As promised I’ve listened to Archive on 4’s ‘What Has Media Training Done To Politics?’ so you don’t have to.
Nobody comes out of this programme particularly well. Politicians, interviewers, media trainers, it’s a 58 minute plague on all our houses. (“We’re media training politicians into a bland mush”).
“I think the right word is armour…but when it become a way of controlling not just a narrative but stopping any discussion of a more truthful version coming out…that’s when it becomes detrimental to democracy.” Emily Maitlis
I don’t media train politicians. Not on principle, simply because nobody has ever asked me. I’d love a crack at it. There’s a familiar rhythm to a media trained politician accepted within Westminster as “the right approach” that I’d love to try and change.
This rhythm centres around the pivot, which there’s nothing wrong with in principle – the problem is it’s rarely done effectively. (Incidentally the analysis of the Ed Miliband pivot is worth the license fee alone.)

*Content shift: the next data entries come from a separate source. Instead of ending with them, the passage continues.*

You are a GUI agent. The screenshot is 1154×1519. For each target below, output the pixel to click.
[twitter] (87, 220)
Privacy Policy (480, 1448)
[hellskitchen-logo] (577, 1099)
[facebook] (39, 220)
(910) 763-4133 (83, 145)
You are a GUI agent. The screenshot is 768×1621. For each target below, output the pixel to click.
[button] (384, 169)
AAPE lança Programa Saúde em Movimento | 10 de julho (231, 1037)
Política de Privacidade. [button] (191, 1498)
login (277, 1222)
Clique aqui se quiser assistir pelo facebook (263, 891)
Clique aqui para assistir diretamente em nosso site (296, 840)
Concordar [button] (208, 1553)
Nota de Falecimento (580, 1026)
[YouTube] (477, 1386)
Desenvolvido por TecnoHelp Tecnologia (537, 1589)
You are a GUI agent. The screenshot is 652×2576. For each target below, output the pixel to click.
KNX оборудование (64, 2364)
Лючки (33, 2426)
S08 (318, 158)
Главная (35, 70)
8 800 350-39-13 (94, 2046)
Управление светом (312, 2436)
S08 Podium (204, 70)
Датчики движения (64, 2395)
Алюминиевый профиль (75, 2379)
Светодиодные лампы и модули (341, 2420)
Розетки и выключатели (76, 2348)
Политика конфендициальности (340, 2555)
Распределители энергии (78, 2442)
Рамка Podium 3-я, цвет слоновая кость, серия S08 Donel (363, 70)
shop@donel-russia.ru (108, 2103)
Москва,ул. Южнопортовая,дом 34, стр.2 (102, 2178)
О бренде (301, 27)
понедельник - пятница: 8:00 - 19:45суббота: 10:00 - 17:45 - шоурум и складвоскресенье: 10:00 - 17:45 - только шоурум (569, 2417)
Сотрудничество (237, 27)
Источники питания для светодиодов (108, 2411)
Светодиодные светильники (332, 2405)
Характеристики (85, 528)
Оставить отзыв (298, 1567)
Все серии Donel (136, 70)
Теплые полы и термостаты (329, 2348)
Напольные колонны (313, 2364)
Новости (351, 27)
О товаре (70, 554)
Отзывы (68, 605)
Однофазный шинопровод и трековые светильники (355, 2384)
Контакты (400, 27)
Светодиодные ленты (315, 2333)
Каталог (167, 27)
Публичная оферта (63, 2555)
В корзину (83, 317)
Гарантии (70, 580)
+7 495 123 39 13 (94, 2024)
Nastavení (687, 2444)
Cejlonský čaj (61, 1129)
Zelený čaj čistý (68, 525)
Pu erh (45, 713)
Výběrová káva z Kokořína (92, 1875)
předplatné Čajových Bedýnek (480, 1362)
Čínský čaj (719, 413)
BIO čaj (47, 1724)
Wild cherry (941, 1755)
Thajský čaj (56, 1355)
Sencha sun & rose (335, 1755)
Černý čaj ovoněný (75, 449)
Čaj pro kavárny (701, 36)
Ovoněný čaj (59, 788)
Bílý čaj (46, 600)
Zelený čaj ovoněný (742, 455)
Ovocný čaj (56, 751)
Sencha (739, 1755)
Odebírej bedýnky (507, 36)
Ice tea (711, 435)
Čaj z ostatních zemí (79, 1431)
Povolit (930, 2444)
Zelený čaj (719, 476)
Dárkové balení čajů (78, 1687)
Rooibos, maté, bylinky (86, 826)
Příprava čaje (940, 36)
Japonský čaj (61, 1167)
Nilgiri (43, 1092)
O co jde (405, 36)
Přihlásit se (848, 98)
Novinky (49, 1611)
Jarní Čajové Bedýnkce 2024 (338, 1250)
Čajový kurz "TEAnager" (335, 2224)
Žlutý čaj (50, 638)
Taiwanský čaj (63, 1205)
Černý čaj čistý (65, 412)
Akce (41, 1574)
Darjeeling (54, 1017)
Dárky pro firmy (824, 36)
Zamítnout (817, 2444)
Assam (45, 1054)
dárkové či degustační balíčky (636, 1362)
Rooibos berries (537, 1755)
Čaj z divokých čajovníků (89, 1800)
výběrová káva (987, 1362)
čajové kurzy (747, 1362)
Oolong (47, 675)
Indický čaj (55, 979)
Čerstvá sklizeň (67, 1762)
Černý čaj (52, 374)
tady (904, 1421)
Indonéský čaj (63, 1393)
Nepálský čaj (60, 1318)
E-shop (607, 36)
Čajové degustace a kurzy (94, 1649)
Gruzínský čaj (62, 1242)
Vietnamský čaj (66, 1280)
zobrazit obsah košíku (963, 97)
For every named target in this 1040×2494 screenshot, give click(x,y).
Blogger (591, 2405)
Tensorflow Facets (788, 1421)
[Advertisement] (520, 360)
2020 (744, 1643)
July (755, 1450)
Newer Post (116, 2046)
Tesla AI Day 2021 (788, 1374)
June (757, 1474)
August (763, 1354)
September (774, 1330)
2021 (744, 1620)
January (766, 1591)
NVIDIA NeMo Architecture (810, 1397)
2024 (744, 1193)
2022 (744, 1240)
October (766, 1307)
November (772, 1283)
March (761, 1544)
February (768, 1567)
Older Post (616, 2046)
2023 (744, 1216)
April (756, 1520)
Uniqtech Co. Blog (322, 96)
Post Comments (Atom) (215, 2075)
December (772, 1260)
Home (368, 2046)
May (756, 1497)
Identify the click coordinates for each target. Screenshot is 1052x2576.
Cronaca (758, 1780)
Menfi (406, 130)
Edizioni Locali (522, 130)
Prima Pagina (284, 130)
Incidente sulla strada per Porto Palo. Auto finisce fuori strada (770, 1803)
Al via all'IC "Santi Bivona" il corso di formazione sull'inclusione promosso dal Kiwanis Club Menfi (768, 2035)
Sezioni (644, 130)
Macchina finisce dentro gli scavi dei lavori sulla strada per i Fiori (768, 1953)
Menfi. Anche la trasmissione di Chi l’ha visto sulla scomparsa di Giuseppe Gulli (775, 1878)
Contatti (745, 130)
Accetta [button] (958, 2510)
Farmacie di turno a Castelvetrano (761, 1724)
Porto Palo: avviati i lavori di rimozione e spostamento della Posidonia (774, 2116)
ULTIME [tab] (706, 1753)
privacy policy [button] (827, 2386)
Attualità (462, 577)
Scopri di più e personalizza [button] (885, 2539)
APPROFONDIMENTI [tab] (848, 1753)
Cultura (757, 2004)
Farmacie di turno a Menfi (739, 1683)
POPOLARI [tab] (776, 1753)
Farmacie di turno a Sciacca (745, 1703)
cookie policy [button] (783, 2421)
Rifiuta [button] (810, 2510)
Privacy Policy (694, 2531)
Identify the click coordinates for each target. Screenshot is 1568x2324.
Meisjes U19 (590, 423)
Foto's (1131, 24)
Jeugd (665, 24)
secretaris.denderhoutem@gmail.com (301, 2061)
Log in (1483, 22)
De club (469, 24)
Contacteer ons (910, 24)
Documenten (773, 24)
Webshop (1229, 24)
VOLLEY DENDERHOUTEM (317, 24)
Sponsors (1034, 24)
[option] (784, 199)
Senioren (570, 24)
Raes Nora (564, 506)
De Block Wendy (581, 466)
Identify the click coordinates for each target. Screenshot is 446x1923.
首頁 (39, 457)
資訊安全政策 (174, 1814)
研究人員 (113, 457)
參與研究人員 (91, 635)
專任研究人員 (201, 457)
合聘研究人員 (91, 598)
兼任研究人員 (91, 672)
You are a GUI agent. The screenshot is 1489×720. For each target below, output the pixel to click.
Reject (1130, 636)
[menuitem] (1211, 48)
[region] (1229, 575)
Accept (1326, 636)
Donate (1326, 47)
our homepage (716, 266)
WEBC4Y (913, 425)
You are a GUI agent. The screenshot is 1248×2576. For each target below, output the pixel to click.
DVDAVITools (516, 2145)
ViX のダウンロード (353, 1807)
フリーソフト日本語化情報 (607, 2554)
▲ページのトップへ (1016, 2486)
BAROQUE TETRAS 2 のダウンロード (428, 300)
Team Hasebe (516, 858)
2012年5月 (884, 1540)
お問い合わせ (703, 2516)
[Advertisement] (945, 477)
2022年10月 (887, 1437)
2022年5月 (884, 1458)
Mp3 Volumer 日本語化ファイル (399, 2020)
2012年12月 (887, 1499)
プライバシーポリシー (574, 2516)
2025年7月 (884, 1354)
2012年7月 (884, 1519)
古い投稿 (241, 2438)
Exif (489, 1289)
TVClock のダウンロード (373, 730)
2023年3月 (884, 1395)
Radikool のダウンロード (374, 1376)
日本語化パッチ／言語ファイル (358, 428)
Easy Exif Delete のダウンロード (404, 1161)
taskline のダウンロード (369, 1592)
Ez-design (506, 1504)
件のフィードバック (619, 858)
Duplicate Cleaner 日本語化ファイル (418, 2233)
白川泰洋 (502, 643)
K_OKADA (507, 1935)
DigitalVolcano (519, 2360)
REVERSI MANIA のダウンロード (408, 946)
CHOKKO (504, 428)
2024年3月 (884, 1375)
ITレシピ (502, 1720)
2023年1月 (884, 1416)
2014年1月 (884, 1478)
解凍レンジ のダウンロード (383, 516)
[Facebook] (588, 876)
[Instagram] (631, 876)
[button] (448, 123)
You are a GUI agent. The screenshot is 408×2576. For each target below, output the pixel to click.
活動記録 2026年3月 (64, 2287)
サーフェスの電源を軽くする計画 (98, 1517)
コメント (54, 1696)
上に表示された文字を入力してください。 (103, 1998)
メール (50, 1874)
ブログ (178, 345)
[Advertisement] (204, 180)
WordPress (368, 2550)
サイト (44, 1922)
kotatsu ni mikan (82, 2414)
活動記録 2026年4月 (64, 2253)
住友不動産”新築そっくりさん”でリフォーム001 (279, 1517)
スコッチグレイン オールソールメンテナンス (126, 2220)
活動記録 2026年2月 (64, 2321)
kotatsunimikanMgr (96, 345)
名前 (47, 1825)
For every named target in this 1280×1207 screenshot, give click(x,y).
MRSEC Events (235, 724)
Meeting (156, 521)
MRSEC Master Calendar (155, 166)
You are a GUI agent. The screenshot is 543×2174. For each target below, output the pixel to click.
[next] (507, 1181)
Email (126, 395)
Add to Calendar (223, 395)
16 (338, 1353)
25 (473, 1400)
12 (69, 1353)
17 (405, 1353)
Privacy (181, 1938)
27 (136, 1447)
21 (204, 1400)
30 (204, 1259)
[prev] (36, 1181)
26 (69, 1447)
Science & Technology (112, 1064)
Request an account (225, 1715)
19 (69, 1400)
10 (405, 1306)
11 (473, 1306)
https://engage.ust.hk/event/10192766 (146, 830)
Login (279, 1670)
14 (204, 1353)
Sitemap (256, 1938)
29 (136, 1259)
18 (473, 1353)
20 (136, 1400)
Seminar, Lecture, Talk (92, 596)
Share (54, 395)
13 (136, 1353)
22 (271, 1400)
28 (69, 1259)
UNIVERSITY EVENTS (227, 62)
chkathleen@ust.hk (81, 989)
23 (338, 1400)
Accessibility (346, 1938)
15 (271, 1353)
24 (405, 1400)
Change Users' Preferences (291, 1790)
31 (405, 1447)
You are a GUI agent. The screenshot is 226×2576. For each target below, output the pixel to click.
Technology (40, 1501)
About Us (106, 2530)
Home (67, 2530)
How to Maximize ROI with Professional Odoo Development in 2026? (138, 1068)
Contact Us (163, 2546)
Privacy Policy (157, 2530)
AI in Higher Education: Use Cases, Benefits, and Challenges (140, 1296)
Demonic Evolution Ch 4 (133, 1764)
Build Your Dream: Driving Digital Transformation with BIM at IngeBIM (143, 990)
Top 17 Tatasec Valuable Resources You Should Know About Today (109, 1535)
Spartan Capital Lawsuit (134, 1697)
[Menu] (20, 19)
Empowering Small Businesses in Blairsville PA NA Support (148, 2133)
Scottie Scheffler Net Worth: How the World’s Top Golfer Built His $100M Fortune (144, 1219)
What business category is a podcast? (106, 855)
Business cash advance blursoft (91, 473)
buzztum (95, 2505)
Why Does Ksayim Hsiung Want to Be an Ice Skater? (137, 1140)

There’s also a recognition in the programme that journalists must change their approach. The fear of interviewees saying something accidental – the obsession with the gotcha moment – is what drives a reliance on media training.
The impact of rolling news is maligned, the death of the long form interview (Walden, Day etc) mourned. It’s a pretty good listen. Brimming with big hitters and some lovely archive. You just don’t really come away with any answers about how to improve the situation.